## begin INPUT DATA

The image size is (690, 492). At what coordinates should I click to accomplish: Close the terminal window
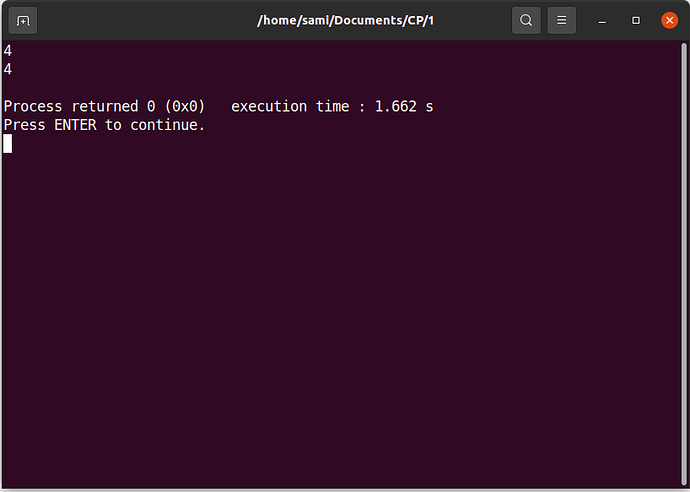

## end INPUT DATA
## begin INPUT DATA

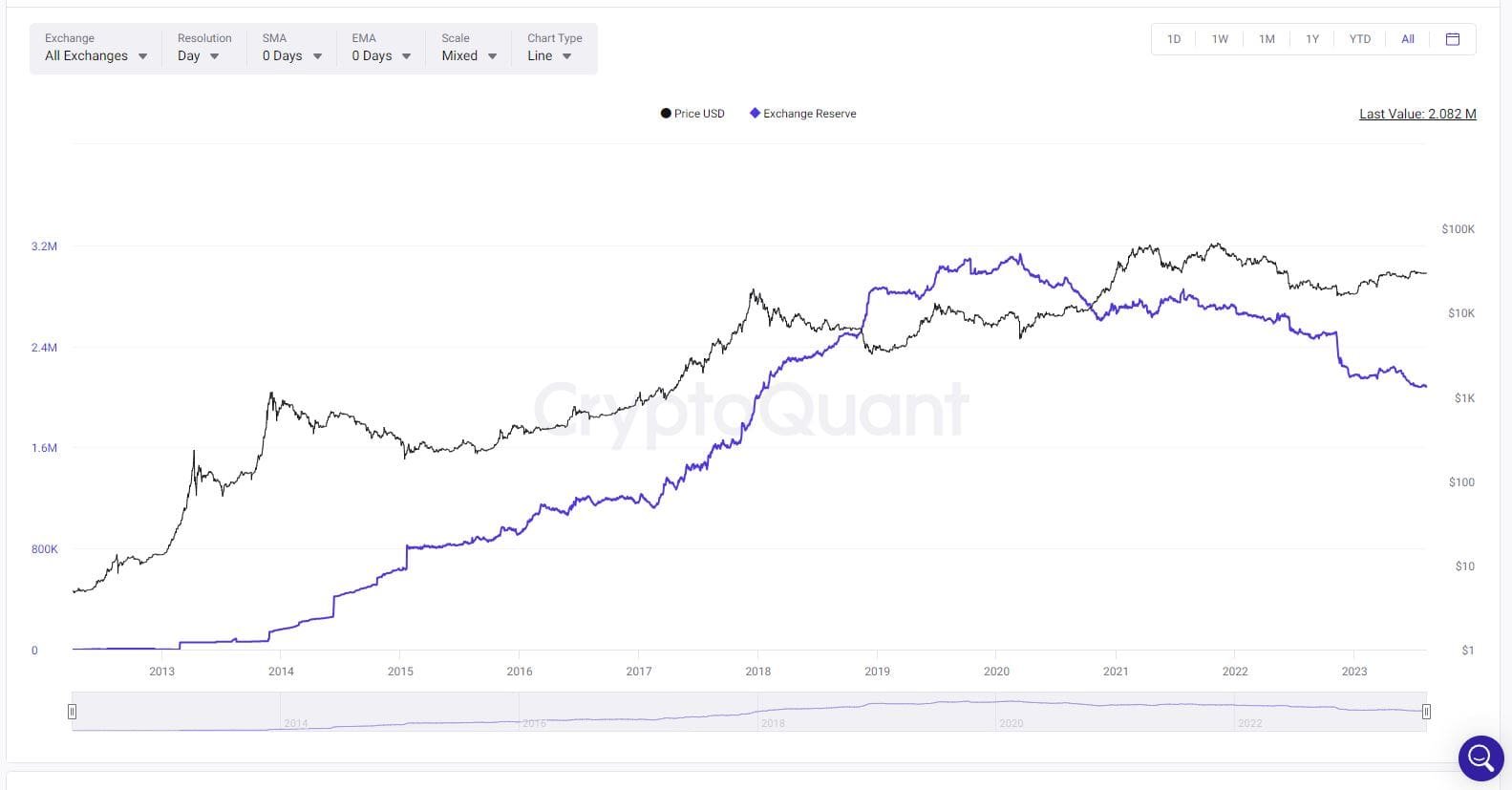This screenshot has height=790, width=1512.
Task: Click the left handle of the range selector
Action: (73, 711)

## end INPUT DATA
## begin INPUT DATA

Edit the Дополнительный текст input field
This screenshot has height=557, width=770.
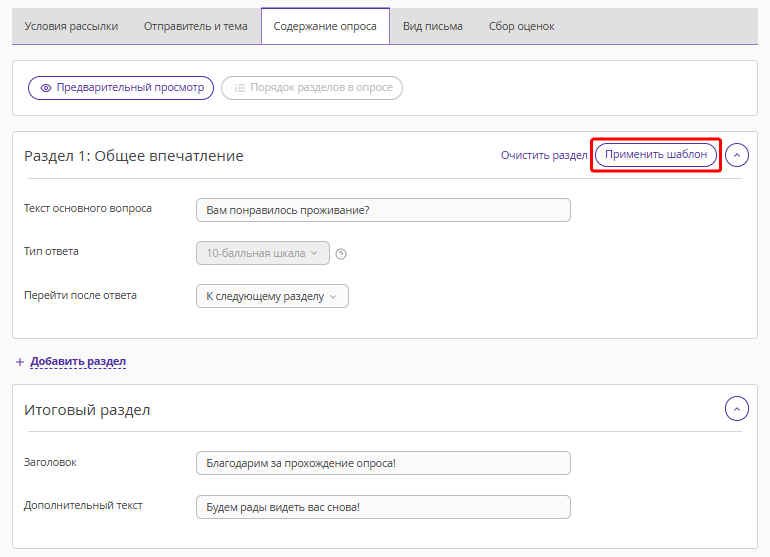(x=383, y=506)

## end INPUT DATA

**TASK DETAILS:** Please duplicate the material word for word, starting at the line that contains "This screenshot has height=790, width=1512." and ending at the line that contains "Action: (73, 711)", with both of those lines included. Leave the pictures out.

**REPLY:**
This screenshot has height=790, width=1512.
Task: Click the left handle of the range selector
Action: (73, 711)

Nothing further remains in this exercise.